Una festa meravigliosa

L'Unità intervista Neil Hannon dei Divine Comedy

Neil Hannon, fondatore e ormai unico membro fisso della band inglese dei Divine Comedy – tra le più inventive negli arrangiamenti del pop britannico negli ultimi due decenni – ha suonato in questi giorni in Italia, e Fabio Viola dell’Unità lo ha raccontato e intervistato.

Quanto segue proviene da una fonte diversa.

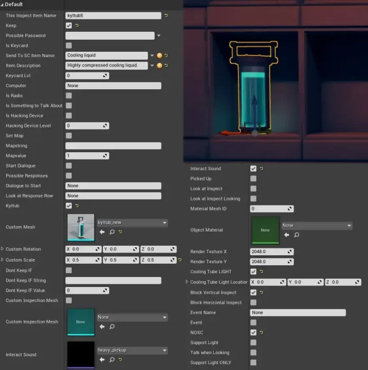Click magnifier icon under Object Material
This screenshot has height=370, width=368.
coord(296,235)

L’ultima volta che Neil Hannon, aka the Divine Comedy, quarantenne di Derry (Irlanda del Nord), ha suonato a Roma è stata il 19 aprile del 1994. Lui era al secondo album, Promenade, noi a meno di un mese dall’inizio del primo Governo Berlusconi. Lui faceva da spalla a Tori Amos durante il suo tour italiano e noi facevamo da spalla a noi stessi, mostrando già i primi segni del rattrappimento culturale e sociale che ci ha portati qui.
Hannon era a un passo dalla consacrazione europea, avvenuta un anno e mezzo dopo con l’album “Casanova”, e in un certo senso anche noi cominciavamo a godere di una forma di consacrazione (in Europa e nel mondo, come Paese morboso, al contempo decrepito e infantile, governato appunto da un Casanova senile). Ma questo non c’entra. Mentre noi in Italia ci accartocciavamo, Neil Hannon portava avanti, giustamente incurante di noi e delle nostre sorti, il suo discorso musicale fatto di eleganza, testi arguti e ricchi d’ironia, raffinatezza retrò. Album dopo album The Divine Comedy (“Il nome è venuto fuori per caso, dovevamo sceglierne uno allora ho preso un libro a caso dallo scaffale” – neanche con i nostri capolavori riusciamo davvero a imporci) ha affermato un modo di fare musica del tutto fuori dal tempo, fatto di composizioni complesse e arrangiamenti barocchi, che seppur relegato al di fuori dei canali mainstream continua a riscuotere consensi e a permettergli di fare la sua cosa senza interferenze. La folla accorsa ad ascoltarlo al Circolo degli Artisti in questa inaspettata data romana del tour per il nuovo album “Bang goes the knighthood” ne è la prova. Il pop non è solo una cosa volgare.